Political News

Kellyanne Conway struggles to name African-Americans in White House

Kellyanne Conway, a counselor to President Donald Trump, struggled on Sunday to name an African-American person in a prominent White House role.

Posted Updated

By
Eli Watkins
, CNN
(CNN) — Kellyanne Conway, a counselor to President Donald Trump, struggled on Sunday to name an African-American person in a prominent White House role.

Conway was asked on ABC's "This Week" to name the most prominent West Wing staffer to Trump after the departure of Omarosa Manigault Newman, a former Apprentice star whose departure from the White House was announced late last year.

Conway initially said the anchor, Jon Karl, was "not covering" Secretary of Housing and Urban Development Ben Carson, whom she said Trump works with "every day," but when pressed on a White House staffer, she pointed to someone who she said was in the Executive Office of the President.

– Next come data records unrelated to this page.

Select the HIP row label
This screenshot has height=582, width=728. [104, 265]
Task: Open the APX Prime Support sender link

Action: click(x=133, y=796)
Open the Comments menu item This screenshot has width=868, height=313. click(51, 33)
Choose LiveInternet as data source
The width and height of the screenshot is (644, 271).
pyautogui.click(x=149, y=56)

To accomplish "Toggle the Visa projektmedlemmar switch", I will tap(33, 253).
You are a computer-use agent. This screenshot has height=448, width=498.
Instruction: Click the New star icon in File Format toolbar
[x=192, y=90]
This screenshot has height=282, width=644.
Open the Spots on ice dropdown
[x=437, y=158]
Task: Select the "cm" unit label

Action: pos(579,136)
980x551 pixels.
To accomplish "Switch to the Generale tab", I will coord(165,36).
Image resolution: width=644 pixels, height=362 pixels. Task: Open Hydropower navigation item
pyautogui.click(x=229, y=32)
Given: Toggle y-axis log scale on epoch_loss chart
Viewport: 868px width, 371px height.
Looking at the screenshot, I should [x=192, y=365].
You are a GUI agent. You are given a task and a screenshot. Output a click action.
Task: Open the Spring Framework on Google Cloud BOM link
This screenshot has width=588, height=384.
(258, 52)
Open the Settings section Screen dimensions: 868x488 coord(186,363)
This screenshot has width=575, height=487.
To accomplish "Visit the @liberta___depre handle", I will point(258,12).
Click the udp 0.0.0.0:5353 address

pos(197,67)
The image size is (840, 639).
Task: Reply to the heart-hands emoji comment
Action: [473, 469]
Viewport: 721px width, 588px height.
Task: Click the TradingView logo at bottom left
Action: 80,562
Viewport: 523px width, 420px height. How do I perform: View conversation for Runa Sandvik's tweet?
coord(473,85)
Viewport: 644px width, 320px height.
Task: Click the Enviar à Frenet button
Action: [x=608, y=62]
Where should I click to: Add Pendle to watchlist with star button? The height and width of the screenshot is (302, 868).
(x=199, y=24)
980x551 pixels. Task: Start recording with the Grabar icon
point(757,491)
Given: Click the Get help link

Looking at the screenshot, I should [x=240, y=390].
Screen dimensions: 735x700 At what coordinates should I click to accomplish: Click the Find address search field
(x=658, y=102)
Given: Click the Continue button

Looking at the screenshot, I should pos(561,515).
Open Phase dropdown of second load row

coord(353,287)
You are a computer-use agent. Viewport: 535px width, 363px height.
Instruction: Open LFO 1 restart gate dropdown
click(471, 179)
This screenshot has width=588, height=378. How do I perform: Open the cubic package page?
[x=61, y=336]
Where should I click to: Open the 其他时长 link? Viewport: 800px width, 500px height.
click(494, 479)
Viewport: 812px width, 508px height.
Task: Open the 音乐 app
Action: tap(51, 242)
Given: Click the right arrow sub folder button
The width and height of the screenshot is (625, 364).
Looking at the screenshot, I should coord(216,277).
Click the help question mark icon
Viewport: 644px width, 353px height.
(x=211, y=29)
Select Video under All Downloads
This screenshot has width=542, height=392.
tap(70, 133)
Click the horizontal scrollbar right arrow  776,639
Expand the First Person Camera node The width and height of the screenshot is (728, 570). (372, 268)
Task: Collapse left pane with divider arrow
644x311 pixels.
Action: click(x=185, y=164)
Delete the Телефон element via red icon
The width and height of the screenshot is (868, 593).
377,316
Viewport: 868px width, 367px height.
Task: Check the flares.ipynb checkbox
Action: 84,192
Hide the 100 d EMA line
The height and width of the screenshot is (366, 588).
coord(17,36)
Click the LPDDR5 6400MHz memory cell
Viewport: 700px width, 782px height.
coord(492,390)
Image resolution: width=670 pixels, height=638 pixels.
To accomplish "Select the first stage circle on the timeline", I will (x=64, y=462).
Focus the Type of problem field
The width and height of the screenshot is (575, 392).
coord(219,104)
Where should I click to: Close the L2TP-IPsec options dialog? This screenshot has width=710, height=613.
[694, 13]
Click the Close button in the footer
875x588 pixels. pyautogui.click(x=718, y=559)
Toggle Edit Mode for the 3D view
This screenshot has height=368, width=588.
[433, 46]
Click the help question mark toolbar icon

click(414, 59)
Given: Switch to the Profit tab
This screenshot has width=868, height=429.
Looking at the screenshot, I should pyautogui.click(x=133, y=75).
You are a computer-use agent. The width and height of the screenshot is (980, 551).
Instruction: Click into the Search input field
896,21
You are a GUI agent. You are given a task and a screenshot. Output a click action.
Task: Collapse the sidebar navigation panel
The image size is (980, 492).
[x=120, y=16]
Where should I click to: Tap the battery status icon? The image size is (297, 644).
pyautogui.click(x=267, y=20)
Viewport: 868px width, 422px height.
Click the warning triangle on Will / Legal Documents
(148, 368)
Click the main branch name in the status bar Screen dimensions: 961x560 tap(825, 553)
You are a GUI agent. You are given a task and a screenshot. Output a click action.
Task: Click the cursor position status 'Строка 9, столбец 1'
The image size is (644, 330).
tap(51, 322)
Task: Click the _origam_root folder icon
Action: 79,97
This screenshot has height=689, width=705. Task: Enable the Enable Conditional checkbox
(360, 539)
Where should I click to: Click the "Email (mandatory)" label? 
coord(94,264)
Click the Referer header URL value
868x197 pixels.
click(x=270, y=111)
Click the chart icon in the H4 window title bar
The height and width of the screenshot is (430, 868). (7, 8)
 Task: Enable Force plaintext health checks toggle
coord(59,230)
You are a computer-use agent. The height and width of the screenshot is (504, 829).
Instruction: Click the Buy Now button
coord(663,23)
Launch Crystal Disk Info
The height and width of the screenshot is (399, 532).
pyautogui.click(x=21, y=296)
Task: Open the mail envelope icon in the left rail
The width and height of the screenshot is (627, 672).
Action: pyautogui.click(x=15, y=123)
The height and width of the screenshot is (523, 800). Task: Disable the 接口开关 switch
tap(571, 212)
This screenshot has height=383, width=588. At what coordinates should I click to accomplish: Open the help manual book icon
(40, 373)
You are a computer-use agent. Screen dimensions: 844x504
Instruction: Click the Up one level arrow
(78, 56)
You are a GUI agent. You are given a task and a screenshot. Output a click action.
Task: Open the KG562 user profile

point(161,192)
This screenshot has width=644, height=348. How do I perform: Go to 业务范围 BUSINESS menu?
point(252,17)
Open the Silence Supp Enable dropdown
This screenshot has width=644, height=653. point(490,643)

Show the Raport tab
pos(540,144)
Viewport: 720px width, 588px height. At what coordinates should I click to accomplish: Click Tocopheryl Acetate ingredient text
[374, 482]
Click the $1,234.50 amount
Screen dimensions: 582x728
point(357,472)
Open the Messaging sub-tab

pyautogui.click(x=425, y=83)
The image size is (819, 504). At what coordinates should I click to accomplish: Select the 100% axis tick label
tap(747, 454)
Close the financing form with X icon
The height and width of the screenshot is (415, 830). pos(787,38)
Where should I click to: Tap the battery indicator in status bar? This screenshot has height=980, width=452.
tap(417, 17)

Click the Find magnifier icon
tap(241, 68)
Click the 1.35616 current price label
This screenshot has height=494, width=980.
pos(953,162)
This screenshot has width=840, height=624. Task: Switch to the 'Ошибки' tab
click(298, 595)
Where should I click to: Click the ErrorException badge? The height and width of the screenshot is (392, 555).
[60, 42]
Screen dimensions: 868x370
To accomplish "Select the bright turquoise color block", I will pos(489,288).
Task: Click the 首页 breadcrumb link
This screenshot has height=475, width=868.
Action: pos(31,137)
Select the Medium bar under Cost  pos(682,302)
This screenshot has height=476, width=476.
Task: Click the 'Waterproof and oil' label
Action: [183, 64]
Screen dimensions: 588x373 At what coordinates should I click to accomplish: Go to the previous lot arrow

"We have Ja'Ron, who's done a fabulous job, been very involved with -- he's been very involved with Jared Kushner and President Trump on prison reform from the beginning," Conway said. "He's been there from the beginning. He worked with Omarosa and others."

Conway was presumably referring to Ja'Ron Smith, a legislative affairs aide who was on a list of people expected to attend a prison reform event with Trump last week. Marc Short, the former White House legislative affairs director, appeared later in the show and confirmed she was speaking about Smith.

Pressed again about the lack of African Americans in the West Wing, Conway protested Karl's contention, but did not go on to name a person.

"There are plenty of people," Conway said. "If you're going by that and not by the actions of the President, which you probably should, then -- then you should look at the fact that we have a number of different minorities, and the fact is that this President is doing well for all Americans."

Manigault Newman has spoken out against Trump since her break from the White House, and as part of the release of a new memoir, she has recently come forward with specific but largely unverifiable accusations about Trump's character and a job offer that she said was an effort to keep her silent.

Conway, like the White House more broadly, criticized Manigault Newman on Sunday, denying a raft of her accusations and saying she had undermined her own credibility.